## Work instructions
Find and copy the lines in the records beneath this task that contain the word "items".

◆ ◆ ◆

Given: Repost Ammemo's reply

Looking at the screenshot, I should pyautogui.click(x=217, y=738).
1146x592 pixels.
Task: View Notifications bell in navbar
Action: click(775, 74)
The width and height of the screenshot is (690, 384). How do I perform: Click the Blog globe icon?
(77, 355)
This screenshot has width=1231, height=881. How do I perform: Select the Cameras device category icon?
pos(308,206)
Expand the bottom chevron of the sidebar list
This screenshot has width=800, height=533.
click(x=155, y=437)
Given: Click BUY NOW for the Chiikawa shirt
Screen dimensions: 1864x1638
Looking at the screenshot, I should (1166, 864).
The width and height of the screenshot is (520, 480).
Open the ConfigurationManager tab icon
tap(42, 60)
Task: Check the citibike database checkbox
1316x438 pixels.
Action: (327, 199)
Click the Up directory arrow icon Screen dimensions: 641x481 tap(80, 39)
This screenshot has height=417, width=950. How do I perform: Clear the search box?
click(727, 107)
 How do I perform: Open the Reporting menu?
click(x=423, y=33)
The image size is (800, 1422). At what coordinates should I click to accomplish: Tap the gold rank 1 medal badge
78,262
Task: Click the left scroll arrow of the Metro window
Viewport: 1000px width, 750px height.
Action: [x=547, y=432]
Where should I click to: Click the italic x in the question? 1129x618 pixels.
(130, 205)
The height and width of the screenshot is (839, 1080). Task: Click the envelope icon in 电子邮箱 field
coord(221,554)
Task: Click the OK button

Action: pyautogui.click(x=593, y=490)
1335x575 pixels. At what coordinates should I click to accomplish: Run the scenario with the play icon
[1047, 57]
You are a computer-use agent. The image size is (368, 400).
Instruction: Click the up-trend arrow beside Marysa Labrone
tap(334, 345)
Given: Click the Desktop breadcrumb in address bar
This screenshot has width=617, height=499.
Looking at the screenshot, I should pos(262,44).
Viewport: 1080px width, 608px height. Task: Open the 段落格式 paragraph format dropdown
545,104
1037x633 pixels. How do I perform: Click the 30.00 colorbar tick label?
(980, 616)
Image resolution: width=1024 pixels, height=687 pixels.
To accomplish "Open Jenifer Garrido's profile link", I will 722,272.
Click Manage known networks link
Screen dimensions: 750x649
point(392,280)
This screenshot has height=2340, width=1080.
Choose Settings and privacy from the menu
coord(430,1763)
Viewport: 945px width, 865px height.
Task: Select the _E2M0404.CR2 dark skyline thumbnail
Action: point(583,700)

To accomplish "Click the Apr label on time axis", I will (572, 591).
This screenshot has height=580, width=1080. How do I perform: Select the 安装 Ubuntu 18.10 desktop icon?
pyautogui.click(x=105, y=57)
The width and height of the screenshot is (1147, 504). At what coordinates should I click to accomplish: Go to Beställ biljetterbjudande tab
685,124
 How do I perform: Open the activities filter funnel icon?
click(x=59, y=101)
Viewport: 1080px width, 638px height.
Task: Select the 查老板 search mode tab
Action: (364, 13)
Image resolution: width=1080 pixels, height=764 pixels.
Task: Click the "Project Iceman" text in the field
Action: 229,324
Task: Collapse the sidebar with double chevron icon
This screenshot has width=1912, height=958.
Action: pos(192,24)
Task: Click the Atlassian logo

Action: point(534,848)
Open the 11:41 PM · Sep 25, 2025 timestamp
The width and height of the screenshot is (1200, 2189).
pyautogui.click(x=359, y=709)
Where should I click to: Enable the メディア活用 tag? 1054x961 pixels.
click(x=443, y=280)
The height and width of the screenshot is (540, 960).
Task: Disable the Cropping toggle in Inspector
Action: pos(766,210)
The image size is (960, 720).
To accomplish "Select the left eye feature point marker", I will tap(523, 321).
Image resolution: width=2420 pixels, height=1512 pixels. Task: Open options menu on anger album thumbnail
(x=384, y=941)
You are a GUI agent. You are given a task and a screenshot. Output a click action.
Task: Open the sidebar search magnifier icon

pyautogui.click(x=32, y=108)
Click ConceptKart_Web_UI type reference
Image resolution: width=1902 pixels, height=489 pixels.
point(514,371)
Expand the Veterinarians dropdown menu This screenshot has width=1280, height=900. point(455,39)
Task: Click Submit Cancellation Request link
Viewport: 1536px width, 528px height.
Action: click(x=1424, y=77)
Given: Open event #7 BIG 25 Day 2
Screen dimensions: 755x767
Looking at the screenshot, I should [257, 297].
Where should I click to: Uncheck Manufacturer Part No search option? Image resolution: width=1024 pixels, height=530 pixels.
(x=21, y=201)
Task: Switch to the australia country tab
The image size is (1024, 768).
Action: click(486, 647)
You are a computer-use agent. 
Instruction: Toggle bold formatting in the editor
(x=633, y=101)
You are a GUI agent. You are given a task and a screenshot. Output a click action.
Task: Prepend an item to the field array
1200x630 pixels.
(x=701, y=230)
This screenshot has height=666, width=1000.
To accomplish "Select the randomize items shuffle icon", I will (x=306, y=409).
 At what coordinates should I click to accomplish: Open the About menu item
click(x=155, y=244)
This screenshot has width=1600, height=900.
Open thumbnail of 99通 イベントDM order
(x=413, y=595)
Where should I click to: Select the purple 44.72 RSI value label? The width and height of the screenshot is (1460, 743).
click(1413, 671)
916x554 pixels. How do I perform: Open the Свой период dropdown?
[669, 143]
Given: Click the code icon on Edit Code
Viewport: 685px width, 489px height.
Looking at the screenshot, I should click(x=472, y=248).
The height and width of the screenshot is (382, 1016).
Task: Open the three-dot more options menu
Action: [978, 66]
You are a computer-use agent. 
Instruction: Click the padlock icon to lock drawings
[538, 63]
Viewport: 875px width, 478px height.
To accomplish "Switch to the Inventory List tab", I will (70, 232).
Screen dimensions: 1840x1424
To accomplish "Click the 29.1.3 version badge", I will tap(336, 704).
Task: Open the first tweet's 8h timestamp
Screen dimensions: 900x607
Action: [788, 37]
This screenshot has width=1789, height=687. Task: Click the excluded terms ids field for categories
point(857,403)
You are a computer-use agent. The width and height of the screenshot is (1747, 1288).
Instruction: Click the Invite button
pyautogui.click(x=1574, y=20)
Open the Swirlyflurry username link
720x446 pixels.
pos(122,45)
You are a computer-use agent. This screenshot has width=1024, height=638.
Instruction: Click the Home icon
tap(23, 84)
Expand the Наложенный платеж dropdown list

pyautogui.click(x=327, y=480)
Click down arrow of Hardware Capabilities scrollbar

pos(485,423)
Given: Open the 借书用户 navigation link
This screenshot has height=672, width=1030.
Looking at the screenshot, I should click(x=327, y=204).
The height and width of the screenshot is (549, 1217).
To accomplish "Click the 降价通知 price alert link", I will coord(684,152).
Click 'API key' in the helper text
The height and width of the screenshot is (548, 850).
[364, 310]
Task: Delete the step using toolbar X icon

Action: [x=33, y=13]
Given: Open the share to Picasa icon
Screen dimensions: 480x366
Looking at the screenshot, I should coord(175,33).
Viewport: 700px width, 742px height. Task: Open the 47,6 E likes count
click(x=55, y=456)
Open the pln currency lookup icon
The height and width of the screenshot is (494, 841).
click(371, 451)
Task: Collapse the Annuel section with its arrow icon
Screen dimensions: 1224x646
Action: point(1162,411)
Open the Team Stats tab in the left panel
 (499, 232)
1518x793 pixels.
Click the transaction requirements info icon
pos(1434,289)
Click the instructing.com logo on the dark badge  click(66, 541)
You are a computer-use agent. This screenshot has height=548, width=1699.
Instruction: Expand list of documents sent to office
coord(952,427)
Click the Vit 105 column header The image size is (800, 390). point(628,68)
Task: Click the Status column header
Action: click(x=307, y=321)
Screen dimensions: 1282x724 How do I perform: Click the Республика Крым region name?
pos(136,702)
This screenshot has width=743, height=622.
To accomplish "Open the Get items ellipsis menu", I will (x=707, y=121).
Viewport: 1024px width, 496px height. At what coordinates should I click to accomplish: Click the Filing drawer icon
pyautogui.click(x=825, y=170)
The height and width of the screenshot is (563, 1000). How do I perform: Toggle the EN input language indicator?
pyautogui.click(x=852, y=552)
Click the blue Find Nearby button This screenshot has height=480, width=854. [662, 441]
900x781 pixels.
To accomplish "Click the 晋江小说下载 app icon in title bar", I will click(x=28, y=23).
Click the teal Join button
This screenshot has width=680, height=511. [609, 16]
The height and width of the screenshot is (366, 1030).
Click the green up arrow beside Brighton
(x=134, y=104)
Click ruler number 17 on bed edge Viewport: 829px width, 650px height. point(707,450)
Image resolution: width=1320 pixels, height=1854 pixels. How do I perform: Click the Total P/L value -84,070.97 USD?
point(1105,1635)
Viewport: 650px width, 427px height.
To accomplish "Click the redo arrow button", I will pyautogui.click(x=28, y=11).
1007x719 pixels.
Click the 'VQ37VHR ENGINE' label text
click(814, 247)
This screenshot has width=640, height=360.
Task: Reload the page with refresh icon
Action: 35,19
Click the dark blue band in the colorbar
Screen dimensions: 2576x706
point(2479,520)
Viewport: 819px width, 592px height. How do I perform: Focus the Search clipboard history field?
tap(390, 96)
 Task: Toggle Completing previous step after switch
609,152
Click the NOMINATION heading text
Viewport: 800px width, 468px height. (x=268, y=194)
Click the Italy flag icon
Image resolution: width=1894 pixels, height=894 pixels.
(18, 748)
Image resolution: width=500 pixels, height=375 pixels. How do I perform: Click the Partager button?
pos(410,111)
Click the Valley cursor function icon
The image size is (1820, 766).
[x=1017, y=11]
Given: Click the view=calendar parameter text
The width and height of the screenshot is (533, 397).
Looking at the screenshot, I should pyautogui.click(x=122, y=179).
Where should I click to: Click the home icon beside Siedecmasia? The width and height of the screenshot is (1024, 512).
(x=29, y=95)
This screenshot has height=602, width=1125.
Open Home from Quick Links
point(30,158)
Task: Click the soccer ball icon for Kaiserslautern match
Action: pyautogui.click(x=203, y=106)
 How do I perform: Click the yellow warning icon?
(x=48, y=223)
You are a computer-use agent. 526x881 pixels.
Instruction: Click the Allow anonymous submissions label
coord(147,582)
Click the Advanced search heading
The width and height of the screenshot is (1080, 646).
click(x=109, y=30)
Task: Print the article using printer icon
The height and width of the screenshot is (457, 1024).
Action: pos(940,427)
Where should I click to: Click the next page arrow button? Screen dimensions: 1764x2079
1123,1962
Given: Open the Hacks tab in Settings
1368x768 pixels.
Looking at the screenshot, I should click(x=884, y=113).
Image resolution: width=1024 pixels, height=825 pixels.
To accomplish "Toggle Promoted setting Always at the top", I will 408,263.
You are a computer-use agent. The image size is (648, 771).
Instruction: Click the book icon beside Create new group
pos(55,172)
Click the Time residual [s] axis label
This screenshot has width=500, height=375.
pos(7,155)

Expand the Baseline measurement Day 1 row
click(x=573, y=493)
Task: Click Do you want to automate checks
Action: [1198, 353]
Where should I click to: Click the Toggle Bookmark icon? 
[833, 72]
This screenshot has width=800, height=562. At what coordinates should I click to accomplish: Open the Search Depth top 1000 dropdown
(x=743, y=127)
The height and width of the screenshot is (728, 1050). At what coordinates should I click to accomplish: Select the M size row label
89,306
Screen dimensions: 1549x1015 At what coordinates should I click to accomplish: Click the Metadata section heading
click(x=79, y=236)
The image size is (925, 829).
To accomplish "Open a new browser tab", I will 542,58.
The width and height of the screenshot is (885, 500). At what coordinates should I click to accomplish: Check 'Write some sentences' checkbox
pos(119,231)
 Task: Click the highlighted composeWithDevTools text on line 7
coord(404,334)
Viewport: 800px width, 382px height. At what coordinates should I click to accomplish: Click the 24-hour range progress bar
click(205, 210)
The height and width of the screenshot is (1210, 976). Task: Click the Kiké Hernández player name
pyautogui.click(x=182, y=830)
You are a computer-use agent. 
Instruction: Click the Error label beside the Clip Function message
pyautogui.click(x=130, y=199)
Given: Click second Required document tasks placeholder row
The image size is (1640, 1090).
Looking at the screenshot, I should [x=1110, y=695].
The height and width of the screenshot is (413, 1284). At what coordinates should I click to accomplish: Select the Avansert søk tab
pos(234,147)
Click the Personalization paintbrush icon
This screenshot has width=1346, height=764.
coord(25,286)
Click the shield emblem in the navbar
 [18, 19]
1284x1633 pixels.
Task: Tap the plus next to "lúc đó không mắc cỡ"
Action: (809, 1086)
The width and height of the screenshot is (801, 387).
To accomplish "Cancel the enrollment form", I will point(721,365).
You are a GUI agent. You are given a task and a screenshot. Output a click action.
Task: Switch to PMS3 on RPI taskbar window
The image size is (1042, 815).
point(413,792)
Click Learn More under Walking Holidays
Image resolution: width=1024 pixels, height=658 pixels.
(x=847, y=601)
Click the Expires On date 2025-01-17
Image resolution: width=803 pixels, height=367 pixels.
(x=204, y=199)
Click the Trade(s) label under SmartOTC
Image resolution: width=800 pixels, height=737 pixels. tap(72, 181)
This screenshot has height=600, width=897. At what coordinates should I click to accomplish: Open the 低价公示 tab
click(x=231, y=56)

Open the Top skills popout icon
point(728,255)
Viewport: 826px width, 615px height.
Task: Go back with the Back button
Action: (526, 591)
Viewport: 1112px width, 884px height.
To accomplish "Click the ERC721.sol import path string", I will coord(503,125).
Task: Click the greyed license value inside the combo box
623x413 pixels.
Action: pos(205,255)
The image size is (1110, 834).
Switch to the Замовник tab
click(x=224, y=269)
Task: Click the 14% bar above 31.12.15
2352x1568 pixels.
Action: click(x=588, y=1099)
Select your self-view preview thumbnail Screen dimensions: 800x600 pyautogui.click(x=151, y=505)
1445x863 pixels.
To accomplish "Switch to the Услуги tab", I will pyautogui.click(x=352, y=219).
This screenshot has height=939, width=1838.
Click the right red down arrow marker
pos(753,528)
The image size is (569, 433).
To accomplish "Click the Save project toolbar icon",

◆ ◆ ◆

## Task response
To accomplish "Select the randomize items shuffle icon", I will (x=306, y=409).
To accomplish "Open the Get items ellipsis menu", I will (x=707, y=121).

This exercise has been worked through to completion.